Skift Take

Despite the investment and focus on lounges to compete for and retain premium passengers, there's a lot of thinking left on the table. Here are some simple fixes to design a better experience on the ground.

Series: On Experience

On Experience

Colin Nagy, a marketing strategist, writes this opinion column for Skift on hospitality and business travel. On Experience dissects customer-centric experiences and innovation across the luxury sector, hotels, aviation, and beyond. He also covers the convergence of conservation and hospitality.

You can read all of his writing here.

The competition for the premium traveler is one of the fiercest in all of the aviation industry. There’s an escalating standard across the board, but particularly in the end-to-end of the experiences. Lounges play a huge role in this. Despite the investment and polish that goes into them, however, there’s still a lot of original thinking that is missing, especially as wellness and balance come front and center. Here are a few ideas for airline executives as they plan out their ground experiences for passengers.

Cleanliness

How many times have you sat in a crowded lounge filled full of used plates? Having marked busing stations allows a well-mannered guest to drop off a used coffee cup or plate on her way out. It saves the churn and burn on the employees and also provides people with an option to leave the lounge as it was when they first arrived.

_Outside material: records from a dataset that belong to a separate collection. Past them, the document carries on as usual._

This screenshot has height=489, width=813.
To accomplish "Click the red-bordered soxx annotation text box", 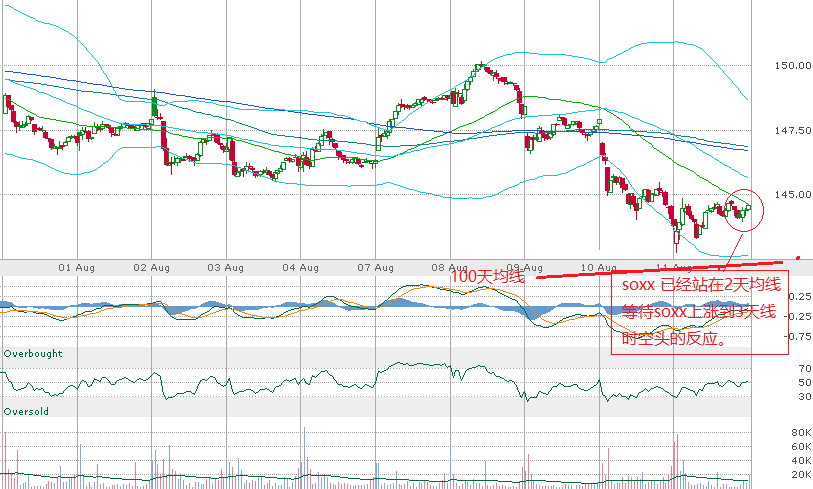I will tap(699, 312).
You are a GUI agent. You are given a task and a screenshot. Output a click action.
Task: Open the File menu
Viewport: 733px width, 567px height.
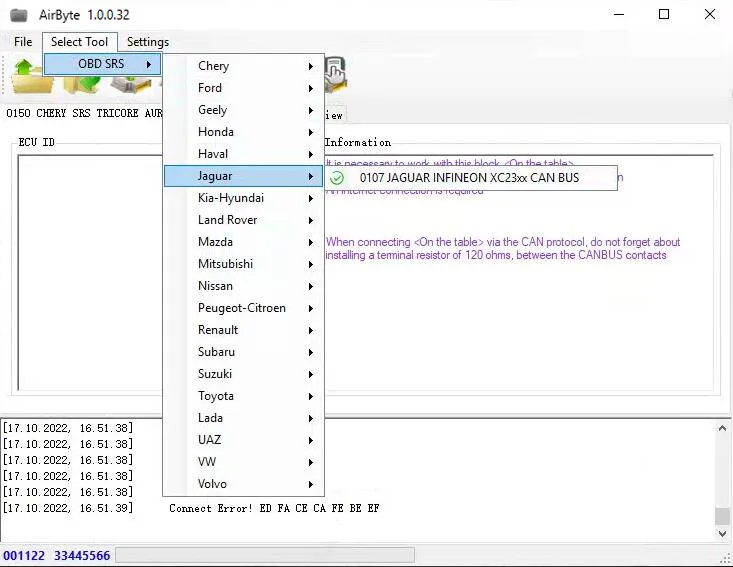point(23,42)
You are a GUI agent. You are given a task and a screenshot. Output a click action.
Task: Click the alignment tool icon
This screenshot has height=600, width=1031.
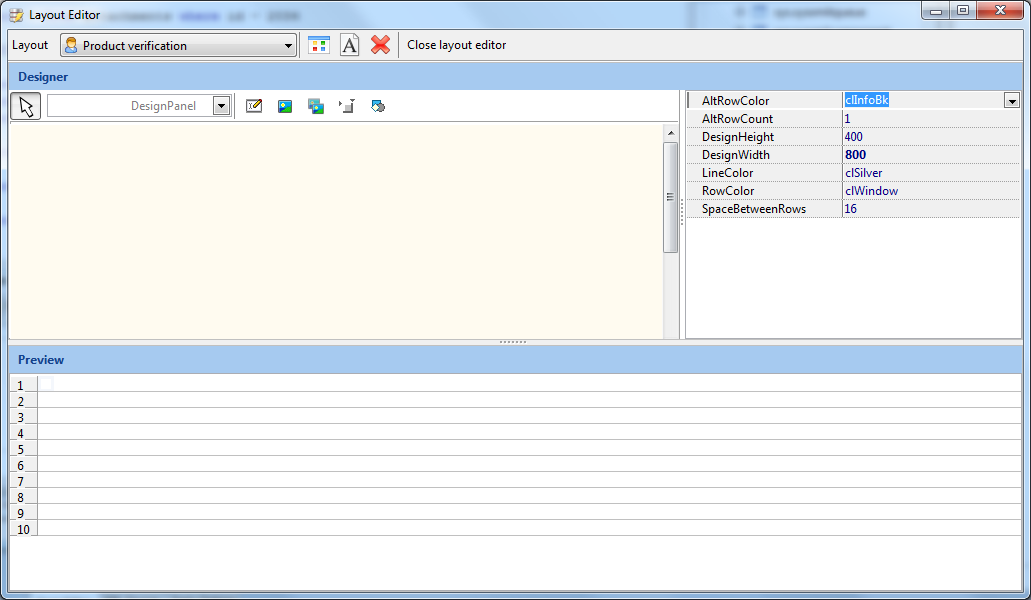click(x=347, y=106)
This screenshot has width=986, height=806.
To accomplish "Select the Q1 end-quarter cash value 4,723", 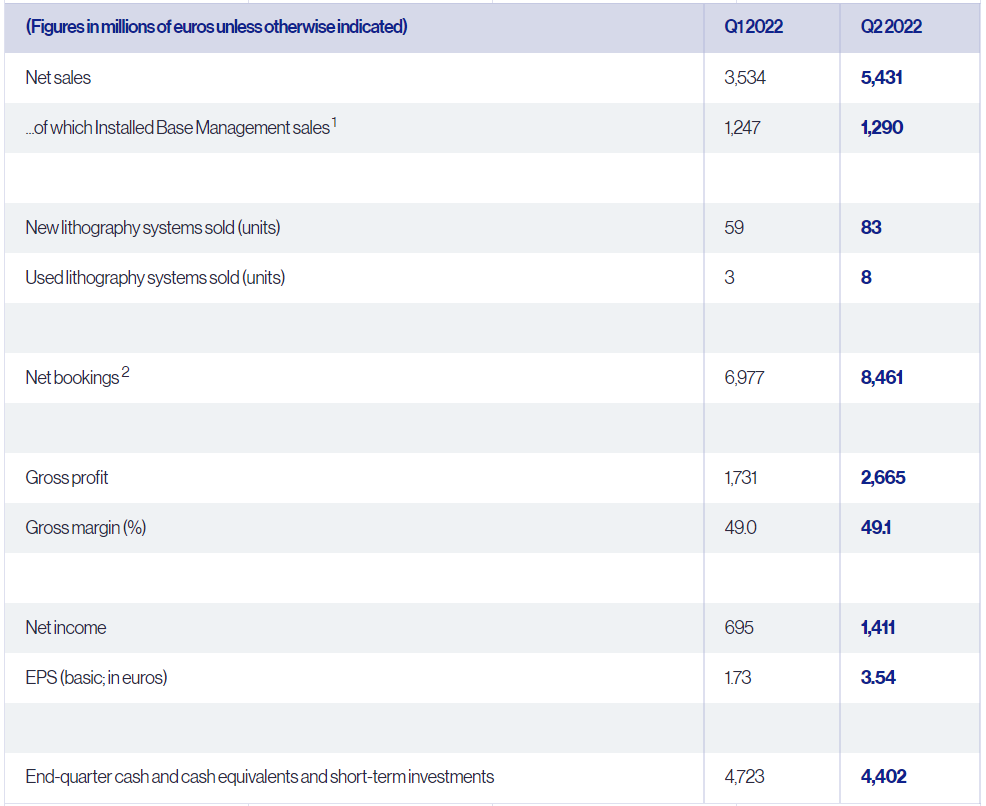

Alaska Airlines does this well with its lounges. In the words of the author and behavioral writer James Clear, “The central idea is to create an environment where doing the right thing is as easy as possible.”

Context shifting

People are in lounges with lots of different contexts: solo travel, larger group family travel, group work travel. Some people want to relax and zone out, some people need to figure out a way to work on a quick group presentation en route to the client. There’s a very intriguing case to be made for smart, modular context shifting. Cathay Pacific and Swiss do this well with their lounges: There are lots of different use cases for every conceivable type of passenger.

Fresh air

The ability to take a gulp of non-airport air is a luxury. Outdoor terraces are a luxury. Swiss is best in class at this, and it’s interesting to see more brands like Delta invest in outdoor spaces in JFK and Atlanta as a differentiator.

Durable design

Lounges take a severe beating. So why not design around it? More resilient finishes on walls, using the right furniture, and a strategic understanding of the pressure points and traffic points allow materials and design to protect appearances. When this is not done well, it’s apparent. Black scuff marks on white walls from errant Rimowa suitcases and worn, stained carpeting can ruin an experience.

Wellness

Having a space to stretch out with some yoga or sit quietly for a few minutes of meditation will be the new normal. Qantas has been executing this particularly well with its wellness-focused lounge in Perth. Expect these types of spaces to be more common and roll out globally.

Showers

Showers are a must-have for long-haul travelers to have a quick refresh. Water pressure and cleanliness are table stakes. The design imperative here is how quickly this room can be turned around by a cleaning team to get the next passenger in. All too often shower rooms are too ornate or too complicated when they should be easy to just hose and wipe down. Turnaround time on these in-demand products are key, but again, most of the time the design thinking is lacking.

Rest areas

Having a dedicated rest area for a lounge is also a luxury, where passengers with longer layovers can grab some Zs. The trick here is designing for privacy and space and also enforcing the rules. Though the Qatar Airways Al Mourjan business lounge in Doha is notoriously overcrowded, it does have perfectly designed rest areas close to the (hidden) shower rooms. Other airlines can crib from this approach.

Fresh coffee

No one likes robot coffee. In premium lounges with lower foot traffic, a well-trained barista is a welcome addition. Qantas does this nicely in its First lounge at LAX, and when it’s open, Alaska offers a similar service to its paying lounge members.

Hydration

I watched an American Airlines employee at the New York flagship lounge painfully pack up an entire fridge filled with boxed waters. On the packaging of the box, it touts its incredible sustainability. Aside from the wasted effort and time from the employee, you know what is truly sustainable? Providing a tap of filtered still or sparkling water for people to fill up their water bottles. I’m surprised that the calls for sustainability that have swept hotels with their plastic amenities haven’t yet reached the airline lounges.

Brilliant basics

A lot of lounges try to get too clever or too decadent. Why not just execute the basics brilliantly? Instead of meh food that was outsourced to a lackluster catering service, why not double down on something that reflects your brand properly? I love Cathay’s noodle bars in its lounges. It’s incredible comfort food that is relatively easy to execute and maps to the heritage of the brand. Thai also does this well with its lounges. I don’t need some custom guacamole bar or some dumb pop-up that probably looked great in a slide deck but has no reason to exist.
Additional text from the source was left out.